The actual process of ERP evaluation is pretty thorough, and pretty exhausting, so go into it as well rested and mentally balanced as you can. After you have the ERP software shortlist, you should contact each sales rep and let them know they will be receiving an RFP (request for proposal) which is to be based on your ERP requirements (from your requirements gathering study). As with an RFI, get professional help to assemble the RFP, because the ultimate value will be in having written documentation that details each different vendor’s value proposition.
There will be at least two separate sets of long meetings with each ERP vendor during the ERP evaluation process. The first is for the ERP vendors to question you, making certain they understand fully your ERP requirements list, your hot button list, your business model, whatever strategic advantages today’s software has, and trying to uncover any critical criteria not covered by the RFP/requirements list.
Question Their Proposals
The second set of meetings is for the ERP vendors to present their proposal, and for you to question it. This is really the most critical step in the whole process of ERP evaluation, because it is during this step that you develop all of the intangible feelings about how well or poorly the software – and vendor partnership – would fit.
This is a tricky step, because ERP vendors are going to give a presentation –mostly in the form of software demos - that highlight all of their advantages, and hide or downplay all of their weaknesses.
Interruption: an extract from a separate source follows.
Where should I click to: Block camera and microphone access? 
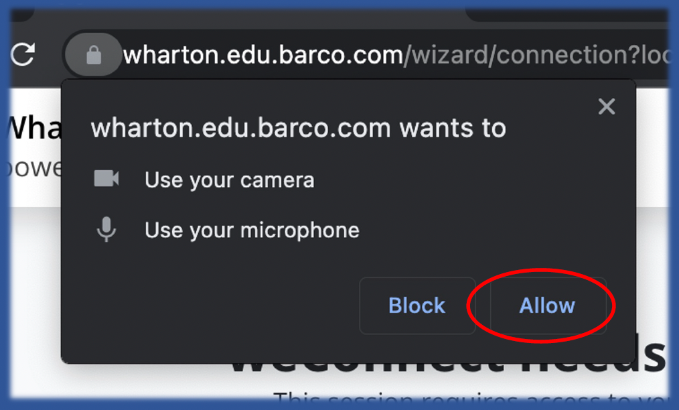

You do not want to start the ERP evaluation process by being cynical or distrustful, but you do have an obligation to your organization to probe beyond the surface discussion. “Trust but verify” is applicable to ERP evaluation as well as foreign policy. A good verification technique, if an ERP vendor knows he has a legitimate shot at the business, is to have him set you up with reference calls to existing customers. This gives you a chance to discuss - in private – the ERP software with a business peer who is using it. Even here, though, remember that the vendor will arrange a reference with a satisfied customer, and it will be up to you to probe.
It is not unusual to find that after the RFP response meeting, when you and your team regroup and begin talking, big areas of different understanding, and gaps in understanding emerge. If that is the case, do not hesitate to schedule yet a third meeting with the sales team, specifically to discuss these disconnect points. Ultimately, schedule as many ERP vendor meetings as it takes – making decisions regarding ERP is often difficult but you cannot afford to get these decisions wrong during ERP evaluation and ERP vendors cannot afford not to answer your questions.
After a point, though, there are no more questions, no more meetings; it’s time to ask for price quotes.